THE PROBLEM: A word-for-word copy is needed of the line containing "The height and" and every line after it through the end of the records below, leaving out all pictures.

PROVIDED RECORDS:
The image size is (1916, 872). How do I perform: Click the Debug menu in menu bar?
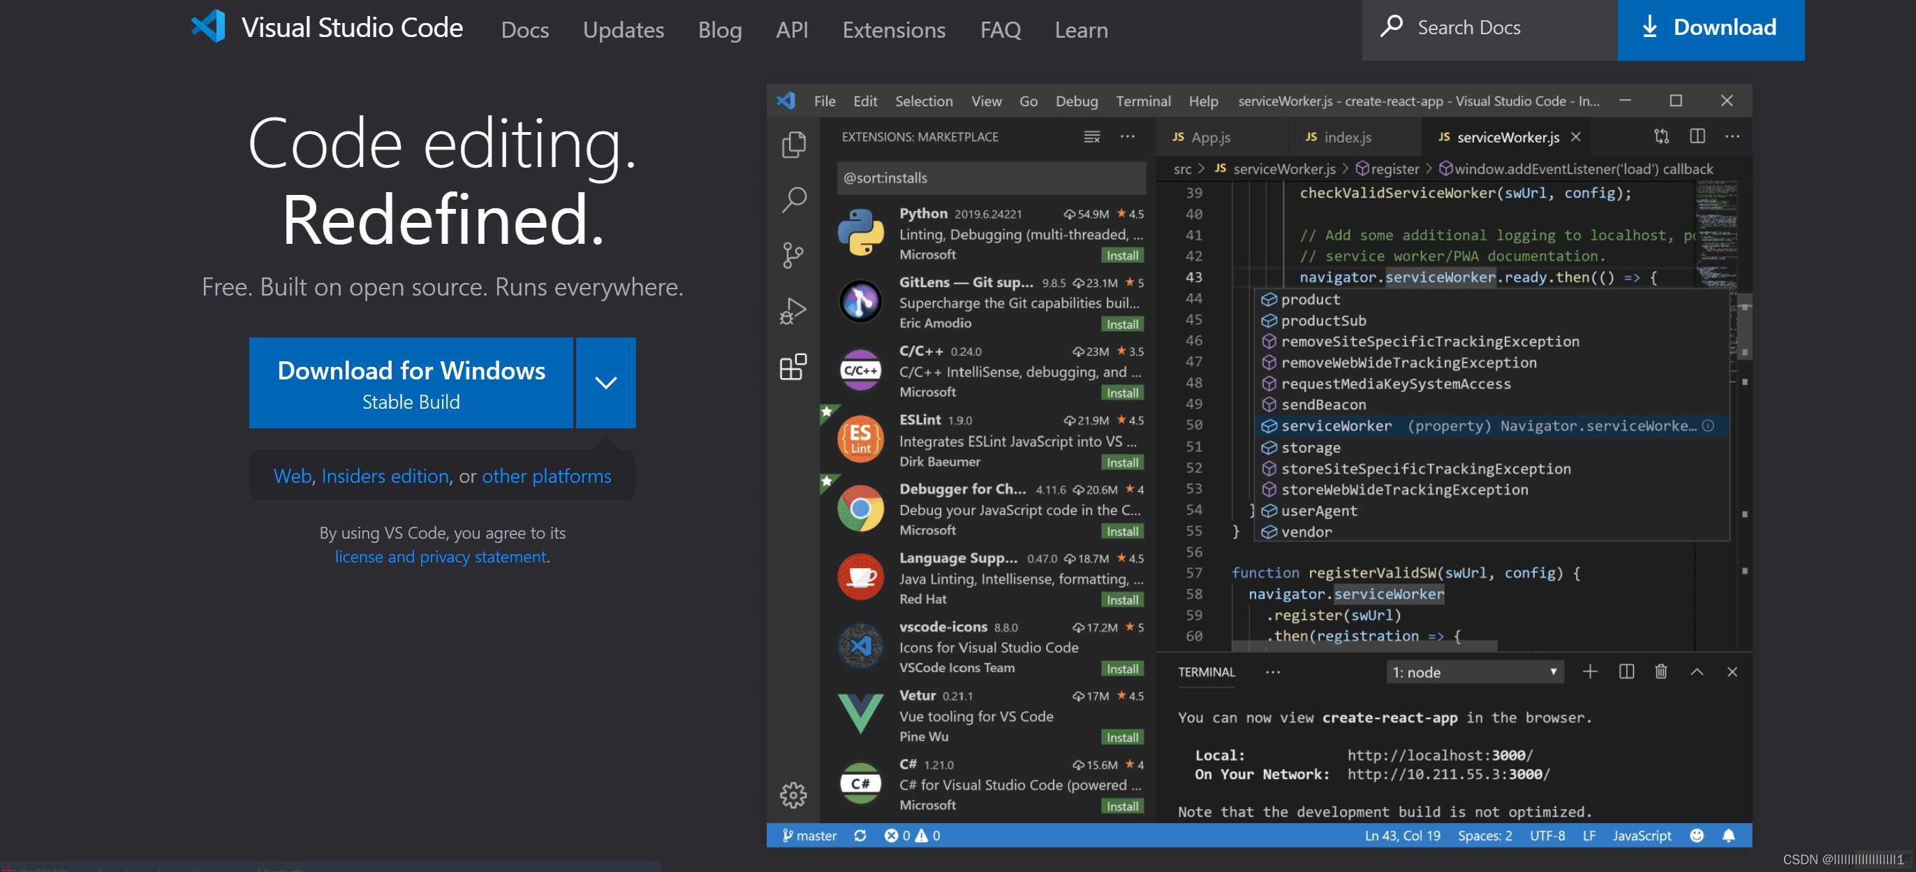tap(1073, 100)
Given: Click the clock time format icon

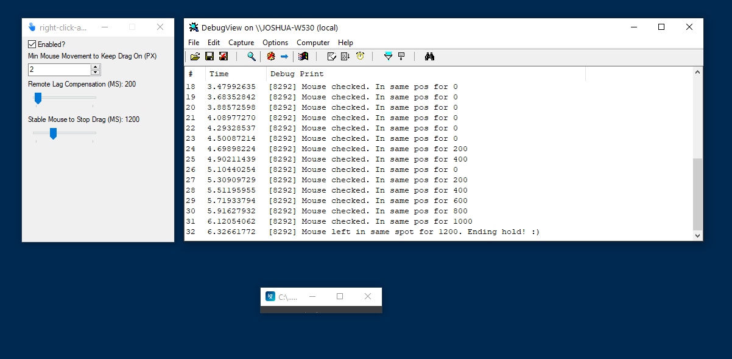Looking at the screenshot, I should (361, 57).
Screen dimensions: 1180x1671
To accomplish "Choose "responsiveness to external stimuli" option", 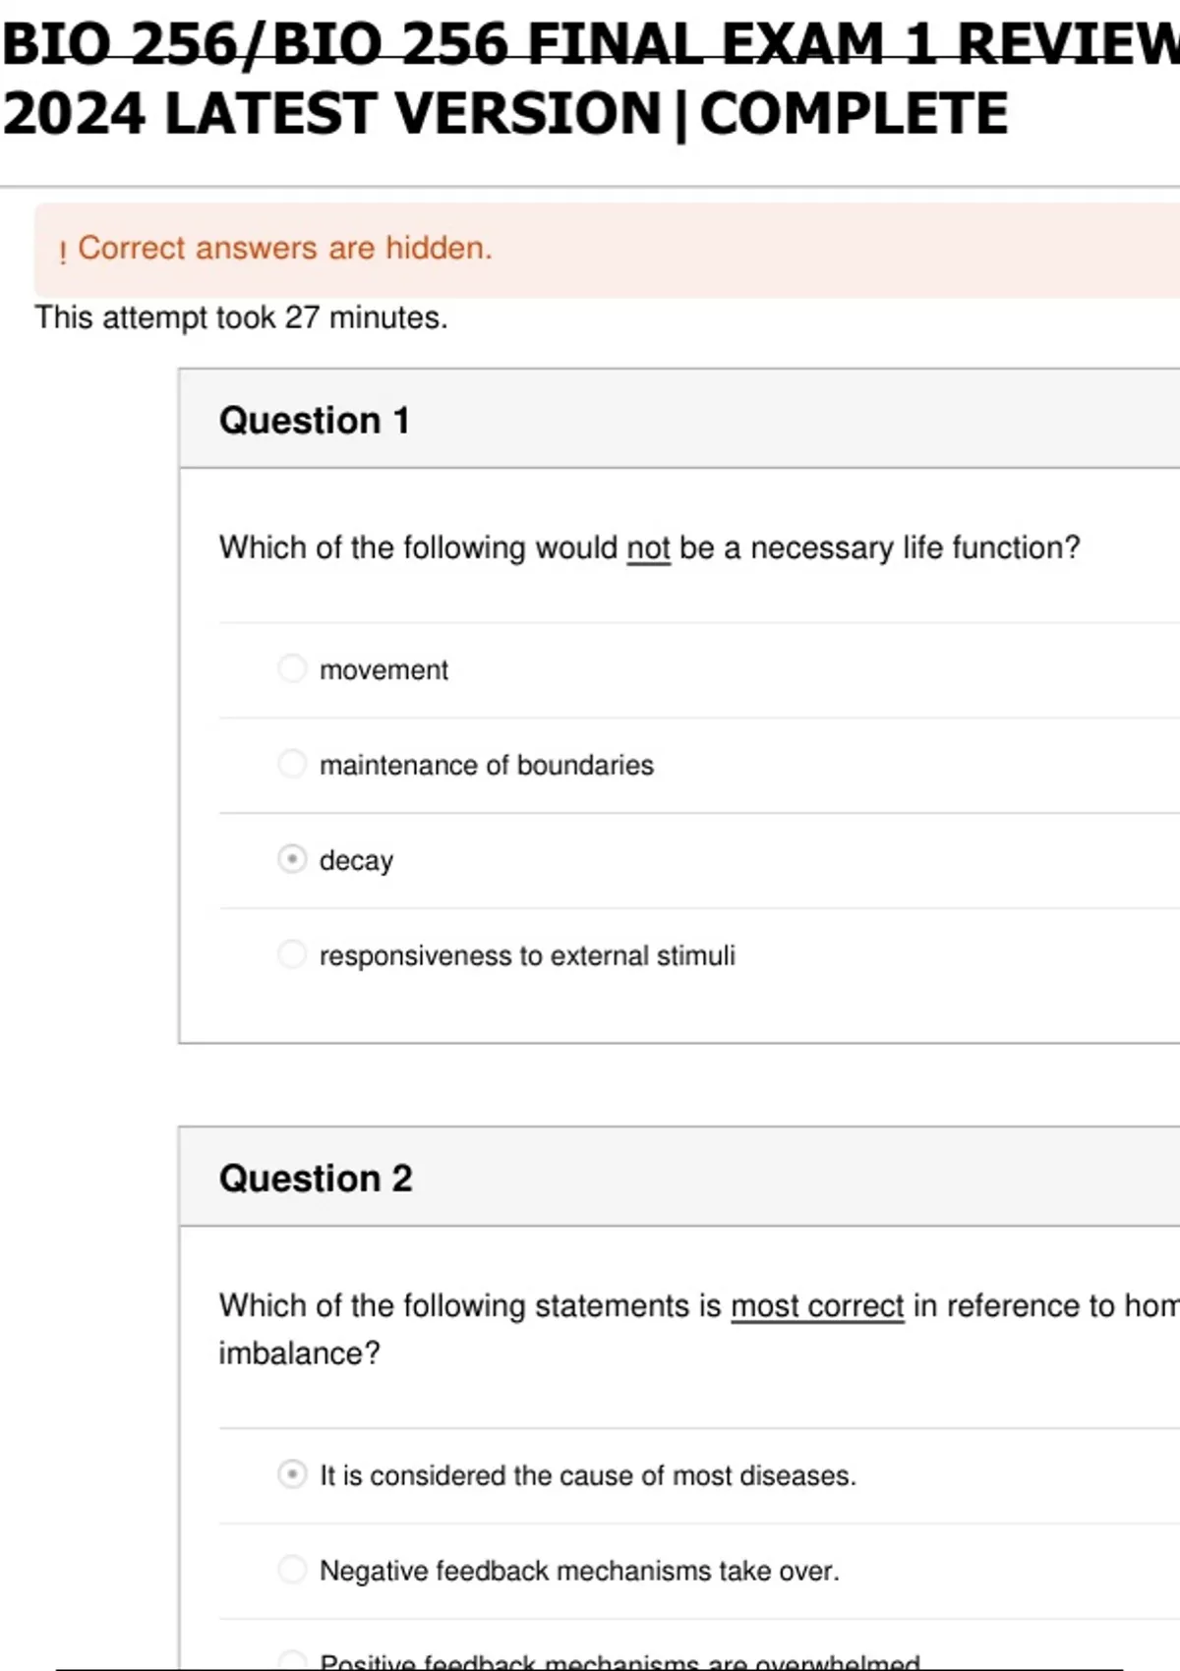I will 292,953.
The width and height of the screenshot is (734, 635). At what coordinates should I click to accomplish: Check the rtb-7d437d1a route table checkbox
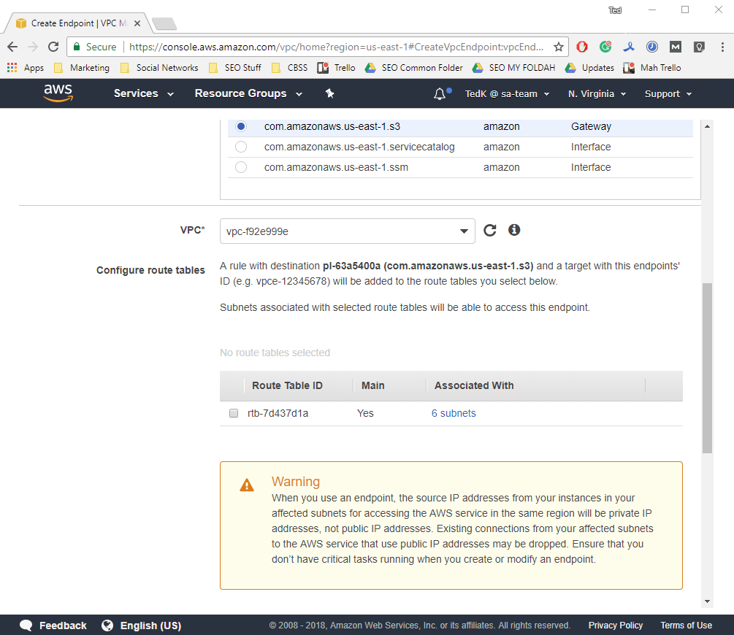click(234, 413)
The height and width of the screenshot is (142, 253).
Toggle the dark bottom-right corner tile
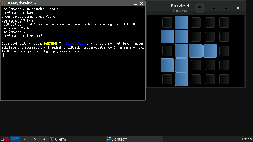pos(224,79)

SOLUTION TO THIS TASK:
The height and width of the screenshot is (142, 253).
Toggle the dark bottom-right corner tile
pos(224,79)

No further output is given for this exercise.